3‐D Modeling of Vertical Gravity Gradients and the Delimitation of Tectonic Boundaries: The Caribbean Oceanic Domain as a Case Study

Geophysical data acquisition in oceanic domains is challenging, implying measurements with low and/or nonhomogeneous spatial resolution. The evolution of satellite gravimetry and altimetry techniques allows testing 3‐D density models of the lithosphere, taking advantage of the high spatial resolution and homogeneous coverage of satellites. However, it is not trivial to discretise the source of the gravity field at different depths. Here, we propose a new method for inferring tectonic boundaries at the crustal level. As a novelty, instead of modeling the gravity anomalies and assuming a flat Earth approximation, we model the vertical gravity gradients (VGG) in spherical coordinates, which are especially sensitive to density contrasts in the upper layers of the Earth. To validate the methodology, the complex oceanic domain of the Caribbean region is studied, which includes different crustal domains with a tectonic history since Late Jurassic time. After defining a lithospheric starting model constrained by up‐to‐date geophysical data sets, we tested several a‐priory density distributions and selected the model with the minimum misfits with respect to the VGG calculated from the EIGEN‐6C4 data set. Additionally, the density of the crystalline crust was inferred by inverting the VGG field. Our methodology enabled us not only to refine, confirm, and/or propose tectonic boundaries in the study area but also to identify a new anomalous buoyant body, located in the South Lesser Antilles subduction zone, and high‐density bodies along the Greater, Lesser, and Leeward Antilles forearcs.

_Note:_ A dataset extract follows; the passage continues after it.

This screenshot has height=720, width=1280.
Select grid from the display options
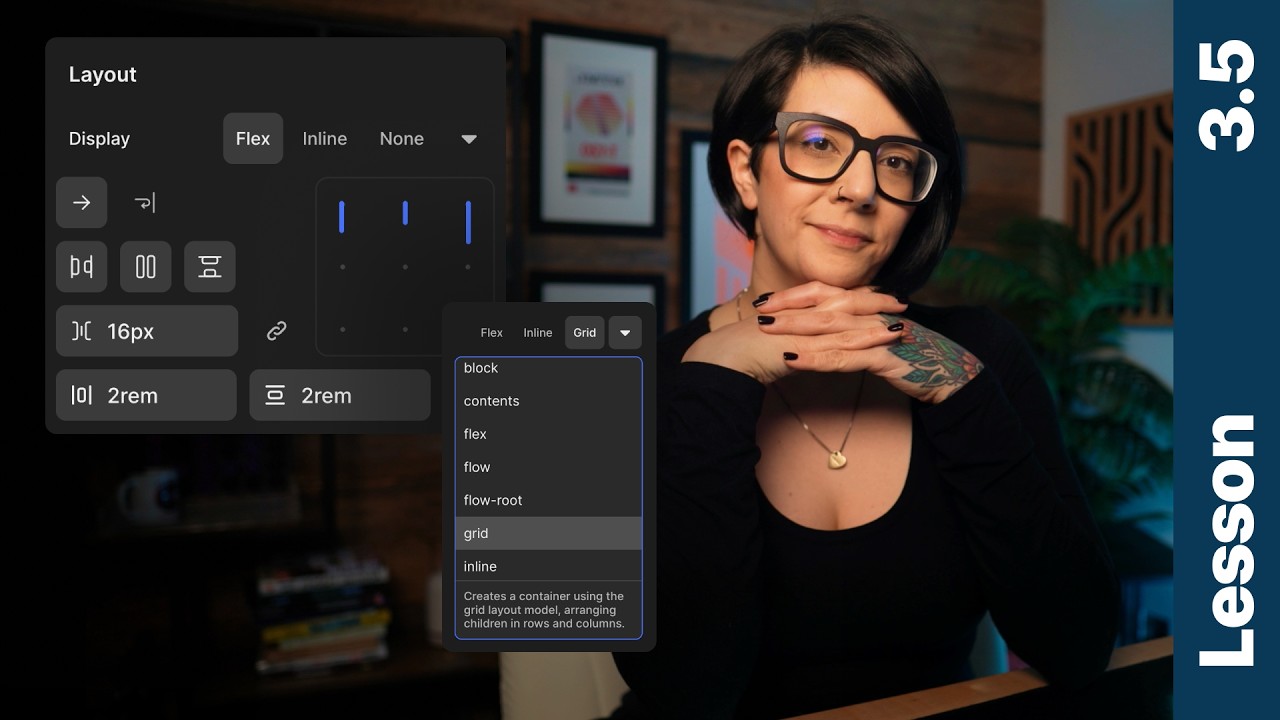[x=476, y=533]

Plain Language Summary: The knowledge of the density structure of the different layers that compose the solid Earth is important, for example: in the study of earthquakes, in plate tectonics reconstructions, or for the modeling of petroleum systems. These density variations affect (in small scale) the intensity of the gravity field on each point of the Earth's surface. The gravity field can be globally measured with satellites, reaching areas where the direct measurements are expensive and time consuming, such as in the ocean. In this work, we propose a new methodology with the purpose of recognizing tectonic and/or terrain limits, located in the outer most layer of the solid Earth, named crystalline crust. We calculate the gravity field of different density distributions, using four layers: seawater, sediments, crystalline crust, and mantle (a layer located below the crust), and compare the results with satellite global measurements. With our methodology it is possible to refine, confirm, and/or propose terrain limits, but additionally, we are able to estimate the average density configuration of the crystalline crust. This methodology is validated in the oceanic domain of the Caribbean, where a complex geologic history exists, due to its evolution since approximately 144 million years ago.

Key Points:

Vertical gravity gradients are especially sensitive to density contrasts in the upper layers of the lithosphere. We propose a new method for identifying tectonic boundaries based on the gradient's residuals and tested it in the Caribbean oceanic region. Using 3‐D lithospheric models, we forward modeled these gradients to infer the average density structure of the crystalline crust.